In 1575, the City fathers banned plays for the public within the City walls. Troupes could still perform for the wealthy within private houses, but cheap theatre for the masses had to find a new home. James Burbage was a carpenter-turned-actor, leading a group of actors under the patronage of the fabled Robin Dudley, Earl of Leicester. In 1576, disgruntled with the lack of a popular playhouse (and the revenue playing to the masses brought in), Burbage began to eye up potential sites for a theatre; Shoreditch was perfect. Just outside the City walls, Shoreditch was ideal for a walk to the theatre, and was outside the City regulations so things such as drinking and prostitution could operate unhindered by the authorities.
The Theatre was an instant success. People crowded to see the productions; Jonson, Marlowe, and Thomas Kydd’s Revengers’ Tragedy were performed regularly. Theatre-goers walked up a narrow stone path and dropped their entrance fee in to earthenware boxes which were broken open after the performance (and kept in a small, safe room which soon became known as ‘the box office’). Once inside the theatre, much like the modern Globe, the groundlings stood in the open whilst those who had paid for seats sat in tiers around the polygon. The actors, protected by a roofed stage, performed in the open.
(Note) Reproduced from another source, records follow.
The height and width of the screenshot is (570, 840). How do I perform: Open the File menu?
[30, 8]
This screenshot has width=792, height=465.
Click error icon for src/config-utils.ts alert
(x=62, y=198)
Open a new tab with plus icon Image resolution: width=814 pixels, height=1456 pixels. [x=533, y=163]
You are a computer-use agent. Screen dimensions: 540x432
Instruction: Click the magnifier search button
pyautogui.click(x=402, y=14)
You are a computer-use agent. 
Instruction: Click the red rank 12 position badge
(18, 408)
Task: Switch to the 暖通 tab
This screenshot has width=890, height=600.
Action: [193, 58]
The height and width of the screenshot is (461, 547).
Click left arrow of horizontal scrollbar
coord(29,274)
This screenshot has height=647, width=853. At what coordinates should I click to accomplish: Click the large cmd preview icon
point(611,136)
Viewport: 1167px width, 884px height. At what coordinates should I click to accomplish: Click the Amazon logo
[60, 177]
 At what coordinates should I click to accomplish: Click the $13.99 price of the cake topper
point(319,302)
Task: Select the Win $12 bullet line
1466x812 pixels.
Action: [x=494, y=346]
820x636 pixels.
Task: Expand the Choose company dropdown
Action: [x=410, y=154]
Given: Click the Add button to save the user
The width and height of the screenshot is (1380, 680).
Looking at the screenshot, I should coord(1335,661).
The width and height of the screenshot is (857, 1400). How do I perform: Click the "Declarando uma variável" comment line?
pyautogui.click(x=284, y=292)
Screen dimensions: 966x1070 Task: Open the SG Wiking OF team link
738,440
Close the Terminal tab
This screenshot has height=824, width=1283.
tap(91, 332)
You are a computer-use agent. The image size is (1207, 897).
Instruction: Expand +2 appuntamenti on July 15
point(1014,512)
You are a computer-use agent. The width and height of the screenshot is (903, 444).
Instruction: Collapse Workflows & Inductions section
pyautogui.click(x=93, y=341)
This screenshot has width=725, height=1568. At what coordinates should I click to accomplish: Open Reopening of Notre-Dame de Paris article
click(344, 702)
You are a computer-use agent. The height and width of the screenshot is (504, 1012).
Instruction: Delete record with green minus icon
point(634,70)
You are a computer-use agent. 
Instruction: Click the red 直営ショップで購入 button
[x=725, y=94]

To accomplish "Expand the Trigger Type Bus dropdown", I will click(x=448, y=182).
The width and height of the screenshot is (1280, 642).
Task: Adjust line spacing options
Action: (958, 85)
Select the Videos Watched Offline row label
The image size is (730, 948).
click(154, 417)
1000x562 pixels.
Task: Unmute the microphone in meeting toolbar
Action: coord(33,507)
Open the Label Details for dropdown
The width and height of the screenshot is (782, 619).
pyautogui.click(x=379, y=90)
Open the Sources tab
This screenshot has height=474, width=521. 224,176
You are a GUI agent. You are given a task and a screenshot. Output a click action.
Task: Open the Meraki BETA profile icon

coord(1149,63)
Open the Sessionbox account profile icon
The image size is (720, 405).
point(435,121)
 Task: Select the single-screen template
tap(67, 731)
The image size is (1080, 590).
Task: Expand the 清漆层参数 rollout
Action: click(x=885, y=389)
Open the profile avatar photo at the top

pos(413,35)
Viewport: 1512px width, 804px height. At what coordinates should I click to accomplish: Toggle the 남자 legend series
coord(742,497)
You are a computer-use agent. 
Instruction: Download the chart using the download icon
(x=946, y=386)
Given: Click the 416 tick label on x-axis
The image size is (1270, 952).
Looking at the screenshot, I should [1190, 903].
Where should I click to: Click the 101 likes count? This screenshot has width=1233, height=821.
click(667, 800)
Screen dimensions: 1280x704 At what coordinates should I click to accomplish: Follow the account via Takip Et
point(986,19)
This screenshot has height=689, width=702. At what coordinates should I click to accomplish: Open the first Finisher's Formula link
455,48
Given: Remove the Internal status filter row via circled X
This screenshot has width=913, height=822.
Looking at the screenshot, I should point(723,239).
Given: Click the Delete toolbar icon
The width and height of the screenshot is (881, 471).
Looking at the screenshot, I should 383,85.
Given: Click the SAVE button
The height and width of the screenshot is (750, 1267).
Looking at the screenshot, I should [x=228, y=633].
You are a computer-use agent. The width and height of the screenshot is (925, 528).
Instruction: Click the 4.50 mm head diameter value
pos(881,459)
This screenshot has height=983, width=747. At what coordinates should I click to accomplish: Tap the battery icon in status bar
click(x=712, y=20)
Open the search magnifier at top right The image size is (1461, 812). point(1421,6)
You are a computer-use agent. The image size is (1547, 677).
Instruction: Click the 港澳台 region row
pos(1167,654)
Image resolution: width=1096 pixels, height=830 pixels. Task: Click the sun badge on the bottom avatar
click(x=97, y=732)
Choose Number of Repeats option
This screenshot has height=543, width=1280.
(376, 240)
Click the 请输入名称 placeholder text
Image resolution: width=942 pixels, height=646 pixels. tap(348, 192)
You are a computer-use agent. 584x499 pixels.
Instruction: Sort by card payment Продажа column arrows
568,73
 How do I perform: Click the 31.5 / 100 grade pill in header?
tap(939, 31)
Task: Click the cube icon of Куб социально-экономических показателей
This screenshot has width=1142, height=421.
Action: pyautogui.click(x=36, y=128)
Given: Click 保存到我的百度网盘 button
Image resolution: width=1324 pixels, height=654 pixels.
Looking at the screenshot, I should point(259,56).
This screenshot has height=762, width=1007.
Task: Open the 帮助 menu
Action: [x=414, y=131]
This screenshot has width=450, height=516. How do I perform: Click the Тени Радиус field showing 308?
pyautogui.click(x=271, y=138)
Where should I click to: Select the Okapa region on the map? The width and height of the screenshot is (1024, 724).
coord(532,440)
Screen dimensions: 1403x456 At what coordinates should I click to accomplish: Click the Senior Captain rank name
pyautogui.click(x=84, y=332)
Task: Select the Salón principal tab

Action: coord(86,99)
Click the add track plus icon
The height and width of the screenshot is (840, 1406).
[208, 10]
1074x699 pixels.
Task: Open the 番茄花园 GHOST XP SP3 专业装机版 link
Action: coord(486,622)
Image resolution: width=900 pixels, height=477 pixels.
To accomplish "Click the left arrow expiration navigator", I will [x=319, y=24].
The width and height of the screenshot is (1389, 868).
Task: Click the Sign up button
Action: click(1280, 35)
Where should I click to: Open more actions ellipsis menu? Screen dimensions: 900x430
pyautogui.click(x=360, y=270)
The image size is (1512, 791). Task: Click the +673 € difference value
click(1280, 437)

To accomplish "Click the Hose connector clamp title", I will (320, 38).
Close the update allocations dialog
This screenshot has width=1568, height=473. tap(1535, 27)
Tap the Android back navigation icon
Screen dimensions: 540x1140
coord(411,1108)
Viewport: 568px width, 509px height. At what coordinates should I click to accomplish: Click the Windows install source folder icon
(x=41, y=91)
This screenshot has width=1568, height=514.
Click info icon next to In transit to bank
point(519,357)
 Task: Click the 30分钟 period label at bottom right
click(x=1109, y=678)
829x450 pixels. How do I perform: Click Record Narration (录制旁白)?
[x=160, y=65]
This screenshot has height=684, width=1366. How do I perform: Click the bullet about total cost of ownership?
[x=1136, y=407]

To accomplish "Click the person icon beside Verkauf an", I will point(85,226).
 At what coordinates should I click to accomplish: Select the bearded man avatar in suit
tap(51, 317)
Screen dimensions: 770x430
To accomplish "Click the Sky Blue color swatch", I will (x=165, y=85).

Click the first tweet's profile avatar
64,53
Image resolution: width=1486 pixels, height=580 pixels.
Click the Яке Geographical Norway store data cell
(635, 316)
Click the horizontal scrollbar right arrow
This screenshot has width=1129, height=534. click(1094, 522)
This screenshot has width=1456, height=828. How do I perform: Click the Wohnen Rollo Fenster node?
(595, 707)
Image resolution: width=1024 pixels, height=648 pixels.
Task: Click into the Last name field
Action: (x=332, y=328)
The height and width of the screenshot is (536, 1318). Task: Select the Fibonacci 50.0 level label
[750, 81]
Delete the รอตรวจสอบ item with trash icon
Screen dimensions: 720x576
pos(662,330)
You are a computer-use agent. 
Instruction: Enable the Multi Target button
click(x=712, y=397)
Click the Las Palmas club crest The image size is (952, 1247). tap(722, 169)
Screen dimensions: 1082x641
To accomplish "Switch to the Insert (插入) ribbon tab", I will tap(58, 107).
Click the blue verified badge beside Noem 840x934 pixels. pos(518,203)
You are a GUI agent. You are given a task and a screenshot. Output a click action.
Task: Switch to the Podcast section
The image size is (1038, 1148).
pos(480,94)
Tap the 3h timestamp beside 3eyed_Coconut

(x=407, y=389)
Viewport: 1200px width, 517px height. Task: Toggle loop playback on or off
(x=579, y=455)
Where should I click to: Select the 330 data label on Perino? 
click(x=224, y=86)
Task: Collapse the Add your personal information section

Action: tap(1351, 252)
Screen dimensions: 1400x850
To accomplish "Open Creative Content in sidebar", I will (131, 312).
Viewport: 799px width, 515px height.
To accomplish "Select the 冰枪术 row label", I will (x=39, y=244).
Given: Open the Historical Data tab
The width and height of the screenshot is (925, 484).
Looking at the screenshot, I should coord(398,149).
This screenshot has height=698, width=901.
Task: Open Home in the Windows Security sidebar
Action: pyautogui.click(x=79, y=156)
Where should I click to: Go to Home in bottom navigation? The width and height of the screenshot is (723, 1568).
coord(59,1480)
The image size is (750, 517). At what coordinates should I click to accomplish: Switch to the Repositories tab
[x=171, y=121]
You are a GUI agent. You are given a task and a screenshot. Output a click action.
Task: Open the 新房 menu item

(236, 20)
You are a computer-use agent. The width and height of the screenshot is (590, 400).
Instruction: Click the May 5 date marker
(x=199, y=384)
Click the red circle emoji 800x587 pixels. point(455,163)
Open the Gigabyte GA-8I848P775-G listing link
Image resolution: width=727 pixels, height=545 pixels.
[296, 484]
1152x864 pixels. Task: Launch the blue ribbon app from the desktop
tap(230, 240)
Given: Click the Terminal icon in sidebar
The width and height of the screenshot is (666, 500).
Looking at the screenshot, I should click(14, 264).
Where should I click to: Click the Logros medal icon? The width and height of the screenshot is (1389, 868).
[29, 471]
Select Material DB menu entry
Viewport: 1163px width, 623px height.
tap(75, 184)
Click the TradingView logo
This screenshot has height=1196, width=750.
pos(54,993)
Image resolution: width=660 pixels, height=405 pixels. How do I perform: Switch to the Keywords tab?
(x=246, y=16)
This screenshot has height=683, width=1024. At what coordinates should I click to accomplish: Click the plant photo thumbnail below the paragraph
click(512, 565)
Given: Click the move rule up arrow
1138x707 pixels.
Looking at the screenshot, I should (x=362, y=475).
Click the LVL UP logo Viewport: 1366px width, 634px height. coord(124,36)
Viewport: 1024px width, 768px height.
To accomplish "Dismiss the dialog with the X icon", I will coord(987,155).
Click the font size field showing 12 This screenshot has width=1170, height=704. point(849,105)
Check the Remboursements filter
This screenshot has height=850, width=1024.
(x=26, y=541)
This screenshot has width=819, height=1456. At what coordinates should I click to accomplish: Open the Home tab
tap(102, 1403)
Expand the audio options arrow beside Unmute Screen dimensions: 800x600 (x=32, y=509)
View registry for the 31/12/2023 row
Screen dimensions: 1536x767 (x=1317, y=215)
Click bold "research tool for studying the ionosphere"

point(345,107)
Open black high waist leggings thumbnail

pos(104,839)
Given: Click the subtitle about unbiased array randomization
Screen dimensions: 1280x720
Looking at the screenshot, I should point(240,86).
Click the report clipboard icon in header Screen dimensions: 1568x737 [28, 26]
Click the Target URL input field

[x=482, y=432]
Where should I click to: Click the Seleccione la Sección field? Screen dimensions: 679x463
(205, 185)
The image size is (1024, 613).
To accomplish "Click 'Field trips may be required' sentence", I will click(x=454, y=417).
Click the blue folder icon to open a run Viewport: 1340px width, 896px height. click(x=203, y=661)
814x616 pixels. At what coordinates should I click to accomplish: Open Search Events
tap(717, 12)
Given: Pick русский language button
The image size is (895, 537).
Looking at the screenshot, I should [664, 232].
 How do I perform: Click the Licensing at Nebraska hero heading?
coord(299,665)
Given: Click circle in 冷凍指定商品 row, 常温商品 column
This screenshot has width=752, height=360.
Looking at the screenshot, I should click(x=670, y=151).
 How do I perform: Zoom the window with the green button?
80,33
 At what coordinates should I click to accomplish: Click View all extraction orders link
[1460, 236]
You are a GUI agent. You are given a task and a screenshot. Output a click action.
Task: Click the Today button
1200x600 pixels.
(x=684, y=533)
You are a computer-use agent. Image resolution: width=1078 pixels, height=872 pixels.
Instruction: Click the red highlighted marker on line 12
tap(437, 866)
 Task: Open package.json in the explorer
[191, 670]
So popular was The Theatre, others soon followed suit, with The Curtain opening only 200m to the south. At the height of The Theatre’s popularity, a new young playwright appeared: William Shakespeare. After being befriended by Burbage, Shakespeare’s work began to appear on stage at The Theatre from 1594, including the first ever showing of Romeo and Juliet, as well as a Midsummer Night’s Dream.
The Shoreditch site has produced many surprises, partly due to the nature of it being built on and occupying some of the Priory outhouses. Burbage didn’t choose an open piece of ground for his theatre, and the paved pathway to it (discovered at the very end of the dig) led between other buildings. Further evidence of the presence of the theatre was discovered in the form of pieces of seven pottery ‘money boxes’, the disposable, sealed earthenware vessels used to collect the entrance fees. These were stored in the small room that rapidly became the ‘box office’ and smashed open at the end of the evening so the takings could be counted.
In 1594, James Burbage died and his sons inherited their father’s chaotic, speculative legacy. He had been involved in too many deals, and the lease on The Theatre’s plot was rapidly running out. In 1597, time was up and the owner of the land refused to renew. The brothers made a plan and took a 31 year lease on a plot in Southwark.
On the 28th of December, 1598 in the middle of a snowstorm James Burbage’s widow, his two sons, a builder and a dozen labourers arrived at The Theatre. They took it down, numbering each timber and carted it to the frozen Thames, where it was dragged across that night. In the summer of 1599, the timbers had been reassembled and a new theatre was ready to open: The Globe.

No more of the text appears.